Despite the proliferation of data centers throughout science, the discovery, acquisition, and integration of the disparate data needed to address the grand environmental challenges are exceptionally difficult, time-consuming, and expensive to achieve. Reasons for this include insufficient metadata, heterogeneity of data and metadata standards, lack of interoperability solutions across data centers, organizational and funding instabilities, and a poorly developed scientific culture of data sharing and data stewardship.

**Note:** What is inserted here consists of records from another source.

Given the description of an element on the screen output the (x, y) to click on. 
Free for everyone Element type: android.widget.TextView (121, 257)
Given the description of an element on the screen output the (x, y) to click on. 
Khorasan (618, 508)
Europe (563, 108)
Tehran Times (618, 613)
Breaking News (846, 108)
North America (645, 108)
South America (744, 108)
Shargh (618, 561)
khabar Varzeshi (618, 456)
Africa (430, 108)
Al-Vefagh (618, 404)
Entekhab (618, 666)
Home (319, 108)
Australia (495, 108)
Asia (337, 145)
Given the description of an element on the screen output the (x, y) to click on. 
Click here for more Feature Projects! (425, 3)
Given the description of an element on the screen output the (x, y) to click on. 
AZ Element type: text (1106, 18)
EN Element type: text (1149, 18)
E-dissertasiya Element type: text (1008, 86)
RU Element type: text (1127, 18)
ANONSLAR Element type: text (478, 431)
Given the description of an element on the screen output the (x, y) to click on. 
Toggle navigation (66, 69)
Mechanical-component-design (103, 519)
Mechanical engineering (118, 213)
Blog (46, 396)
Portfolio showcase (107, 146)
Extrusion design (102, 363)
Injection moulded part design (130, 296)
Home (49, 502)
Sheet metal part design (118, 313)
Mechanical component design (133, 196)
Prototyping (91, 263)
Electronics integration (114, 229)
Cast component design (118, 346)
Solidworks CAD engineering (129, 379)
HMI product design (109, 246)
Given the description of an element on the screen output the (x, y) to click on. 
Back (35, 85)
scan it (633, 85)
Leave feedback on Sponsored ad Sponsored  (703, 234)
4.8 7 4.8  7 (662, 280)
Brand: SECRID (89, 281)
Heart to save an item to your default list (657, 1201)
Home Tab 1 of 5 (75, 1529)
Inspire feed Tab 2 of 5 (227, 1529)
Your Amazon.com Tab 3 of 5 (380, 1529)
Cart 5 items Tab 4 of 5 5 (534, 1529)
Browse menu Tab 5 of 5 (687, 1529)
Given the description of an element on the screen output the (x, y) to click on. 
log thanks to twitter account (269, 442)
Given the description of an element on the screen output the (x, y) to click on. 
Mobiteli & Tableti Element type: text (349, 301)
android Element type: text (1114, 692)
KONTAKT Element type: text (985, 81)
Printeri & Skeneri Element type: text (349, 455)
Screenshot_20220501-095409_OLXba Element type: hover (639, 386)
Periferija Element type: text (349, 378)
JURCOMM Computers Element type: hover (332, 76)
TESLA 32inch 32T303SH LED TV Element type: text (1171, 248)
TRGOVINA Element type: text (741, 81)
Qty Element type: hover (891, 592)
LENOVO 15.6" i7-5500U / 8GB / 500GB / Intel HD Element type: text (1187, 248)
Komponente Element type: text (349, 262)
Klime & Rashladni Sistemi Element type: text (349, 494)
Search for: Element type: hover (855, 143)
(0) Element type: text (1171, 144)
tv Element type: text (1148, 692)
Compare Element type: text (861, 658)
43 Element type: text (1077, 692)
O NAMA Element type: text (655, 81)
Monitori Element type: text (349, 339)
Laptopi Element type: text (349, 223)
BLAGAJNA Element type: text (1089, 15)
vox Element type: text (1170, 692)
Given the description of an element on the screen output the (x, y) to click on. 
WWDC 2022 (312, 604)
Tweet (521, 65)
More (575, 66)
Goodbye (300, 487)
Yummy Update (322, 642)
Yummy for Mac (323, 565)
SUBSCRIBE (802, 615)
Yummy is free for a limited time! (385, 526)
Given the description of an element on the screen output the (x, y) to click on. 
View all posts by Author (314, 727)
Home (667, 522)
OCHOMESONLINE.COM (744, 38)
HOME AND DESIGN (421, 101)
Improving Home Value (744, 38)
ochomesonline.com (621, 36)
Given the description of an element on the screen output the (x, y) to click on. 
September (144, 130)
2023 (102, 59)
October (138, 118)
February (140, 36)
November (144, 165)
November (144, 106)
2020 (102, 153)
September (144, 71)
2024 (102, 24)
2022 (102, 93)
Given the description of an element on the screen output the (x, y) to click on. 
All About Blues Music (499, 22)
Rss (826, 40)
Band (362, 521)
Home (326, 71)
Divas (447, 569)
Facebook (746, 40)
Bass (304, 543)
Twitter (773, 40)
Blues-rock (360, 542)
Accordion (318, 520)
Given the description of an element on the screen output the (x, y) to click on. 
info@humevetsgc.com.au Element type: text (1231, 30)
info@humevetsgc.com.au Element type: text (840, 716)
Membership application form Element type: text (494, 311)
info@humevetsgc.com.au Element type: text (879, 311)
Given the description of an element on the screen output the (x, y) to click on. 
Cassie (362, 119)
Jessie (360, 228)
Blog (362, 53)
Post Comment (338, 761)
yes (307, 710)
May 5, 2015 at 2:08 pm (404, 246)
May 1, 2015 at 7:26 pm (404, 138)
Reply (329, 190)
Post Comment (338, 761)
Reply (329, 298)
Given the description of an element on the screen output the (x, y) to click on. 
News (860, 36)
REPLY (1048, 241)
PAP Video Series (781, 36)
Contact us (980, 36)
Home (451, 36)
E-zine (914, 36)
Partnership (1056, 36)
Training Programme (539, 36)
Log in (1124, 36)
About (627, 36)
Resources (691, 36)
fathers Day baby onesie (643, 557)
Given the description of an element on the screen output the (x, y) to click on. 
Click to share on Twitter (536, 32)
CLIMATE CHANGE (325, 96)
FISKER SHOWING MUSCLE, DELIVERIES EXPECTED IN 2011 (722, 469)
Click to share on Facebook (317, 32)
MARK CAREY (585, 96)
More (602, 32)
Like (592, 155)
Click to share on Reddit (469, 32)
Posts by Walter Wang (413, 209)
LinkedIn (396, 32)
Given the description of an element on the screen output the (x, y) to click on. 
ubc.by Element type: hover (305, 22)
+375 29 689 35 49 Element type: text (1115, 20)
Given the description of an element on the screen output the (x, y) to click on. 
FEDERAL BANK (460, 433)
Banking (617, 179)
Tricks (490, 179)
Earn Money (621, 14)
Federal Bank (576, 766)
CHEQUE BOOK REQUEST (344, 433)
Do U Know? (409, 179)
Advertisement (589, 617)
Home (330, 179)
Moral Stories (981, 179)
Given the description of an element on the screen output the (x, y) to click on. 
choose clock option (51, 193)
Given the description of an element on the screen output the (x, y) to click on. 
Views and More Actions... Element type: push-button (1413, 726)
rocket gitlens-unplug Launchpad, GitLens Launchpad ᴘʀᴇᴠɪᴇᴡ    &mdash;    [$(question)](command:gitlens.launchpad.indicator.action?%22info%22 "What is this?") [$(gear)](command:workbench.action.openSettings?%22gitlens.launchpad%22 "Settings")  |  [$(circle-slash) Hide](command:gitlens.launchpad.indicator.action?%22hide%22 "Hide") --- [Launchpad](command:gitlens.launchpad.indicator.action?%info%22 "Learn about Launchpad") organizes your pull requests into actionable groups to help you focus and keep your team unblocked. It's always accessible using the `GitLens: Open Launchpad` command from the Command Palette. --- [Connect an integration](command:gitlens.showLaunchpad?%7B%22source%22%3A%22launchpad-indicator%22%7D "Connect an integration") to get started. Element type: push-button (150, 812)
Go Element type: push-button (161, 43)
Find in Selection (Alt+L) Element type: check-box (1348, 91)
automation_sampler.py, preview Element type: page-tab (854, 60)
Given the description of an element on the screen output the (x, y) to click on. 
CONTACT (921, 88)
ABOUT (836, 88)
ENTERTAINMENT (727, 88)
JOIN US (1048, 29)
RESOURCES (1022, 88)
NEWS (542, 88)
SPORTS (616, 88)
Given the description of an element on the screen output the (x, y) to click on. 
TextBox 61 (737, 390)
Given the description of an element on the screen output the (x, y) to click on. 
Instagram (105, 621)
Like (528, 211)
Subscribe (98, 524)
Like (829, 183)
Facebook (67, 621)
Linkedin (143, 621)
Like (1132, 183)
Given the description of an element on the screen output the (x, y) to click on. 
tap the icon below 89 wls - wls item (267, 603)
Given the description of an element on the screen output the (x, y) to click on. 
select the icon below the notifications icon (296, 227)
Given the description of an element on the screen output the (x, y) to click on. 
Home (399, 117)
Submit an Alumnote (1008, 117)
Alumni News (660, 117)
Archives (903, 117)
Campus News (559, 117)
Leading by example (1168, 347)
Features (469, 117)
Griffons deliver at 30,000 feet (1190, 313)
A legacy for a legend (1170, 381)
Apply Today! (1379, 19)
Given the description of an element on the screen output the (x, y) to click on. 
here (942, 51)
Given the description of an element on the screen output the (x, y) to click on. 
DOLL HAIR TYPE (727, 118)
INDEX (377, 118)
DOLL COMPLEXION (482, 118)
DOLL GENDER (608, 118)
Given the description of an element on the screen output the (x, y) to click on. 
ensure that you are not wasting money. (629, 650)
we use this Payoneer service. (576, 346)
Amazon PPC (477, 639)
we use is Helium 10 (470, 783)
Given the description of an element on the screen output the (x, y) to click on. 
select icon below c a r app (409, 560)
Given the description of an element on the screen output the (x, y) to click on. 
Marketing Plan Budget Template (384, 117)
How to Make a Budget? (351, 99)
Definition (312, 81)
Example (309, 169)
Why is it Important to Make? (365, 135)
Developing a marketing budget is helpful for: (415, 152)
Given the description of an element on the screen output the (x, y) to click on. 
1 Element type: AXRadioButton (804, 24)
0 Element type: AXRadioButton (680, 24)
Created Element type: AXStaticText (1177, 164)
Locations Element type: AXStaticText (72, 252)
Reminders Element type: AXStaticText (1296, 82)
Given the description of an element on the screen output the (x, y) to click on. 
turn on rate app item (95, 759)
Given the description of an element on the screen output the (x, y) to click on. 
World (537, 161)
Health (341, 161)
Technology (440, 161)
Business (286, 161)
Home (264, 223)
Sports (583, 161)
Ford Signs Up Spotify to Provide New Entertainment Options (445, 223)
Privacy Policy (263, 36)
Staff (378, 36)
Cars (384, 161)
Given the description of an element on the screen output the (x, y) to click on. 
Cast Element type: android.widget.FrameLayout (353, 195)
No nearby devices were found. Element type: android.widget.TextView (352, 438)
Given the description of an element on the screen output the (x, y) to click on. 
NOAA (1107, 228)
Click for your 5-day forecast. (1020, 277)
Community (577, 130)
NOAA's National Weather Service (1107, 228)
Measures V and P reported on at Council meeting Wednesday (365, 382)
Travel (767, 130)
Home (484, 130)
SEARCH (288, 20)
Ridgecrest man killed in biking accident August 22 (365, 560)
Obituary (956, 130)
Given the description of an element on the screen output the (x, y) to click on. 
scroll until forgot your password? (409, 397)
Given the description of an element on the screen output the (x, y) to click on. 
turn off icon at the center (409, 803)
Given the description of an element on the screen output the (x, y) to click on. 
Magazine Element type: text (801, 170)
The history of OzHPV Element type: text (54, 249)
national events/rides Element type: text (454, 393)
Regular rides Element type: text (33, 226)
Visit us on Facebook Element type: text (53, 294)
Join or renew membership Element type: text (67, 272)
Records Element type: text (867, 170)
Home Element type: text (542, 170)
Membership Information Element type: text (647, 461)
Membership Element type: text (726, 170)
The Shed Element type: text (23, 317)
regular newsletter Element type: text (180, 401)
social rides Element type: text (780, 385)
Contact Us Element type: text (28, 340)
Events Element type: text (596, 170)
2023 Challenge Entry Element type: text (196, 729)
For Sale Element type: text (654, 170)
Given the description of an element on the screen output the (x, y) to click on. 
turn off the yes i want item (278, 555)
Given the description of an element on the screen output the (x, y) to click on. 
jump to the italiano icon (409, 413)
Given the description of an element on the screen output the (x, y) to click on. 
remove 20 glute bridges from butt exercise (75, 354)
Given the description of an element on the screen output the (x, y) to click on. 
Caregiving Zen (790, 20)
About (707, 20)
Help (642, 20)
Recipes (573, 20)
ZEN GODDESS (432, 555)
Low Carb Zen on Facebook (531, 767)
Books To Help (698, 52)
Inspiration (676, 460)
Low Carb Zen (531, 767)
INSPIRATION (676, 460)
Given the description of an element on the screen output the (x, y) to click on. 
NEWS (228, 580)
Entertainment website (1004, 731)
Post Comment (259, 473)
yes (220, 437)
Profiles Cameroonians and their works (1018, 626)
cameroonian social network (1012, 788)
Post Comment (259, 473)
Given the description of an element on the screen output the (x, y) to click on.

Because many key needs are not presently being met, we propose a new type of organization--a virtual data center--that can bind together existing data centers and provide seamless and straightforward discovery and access to the broad array of data, information, and analytical resources needed to address current and emerging scientific challenges. Steps involved in the formation of such a center, including principles that should guide its organization, required functionality, opportunities for leveraging existing cyberinfrastructure, and potential funding mechanisms are presented. This poster highlights results from a series of data workshops hosted by the Ecological Society of America and supported by the NSF, as well as three proposed implementation efforts (Dryad, INTEROP, and DataNet).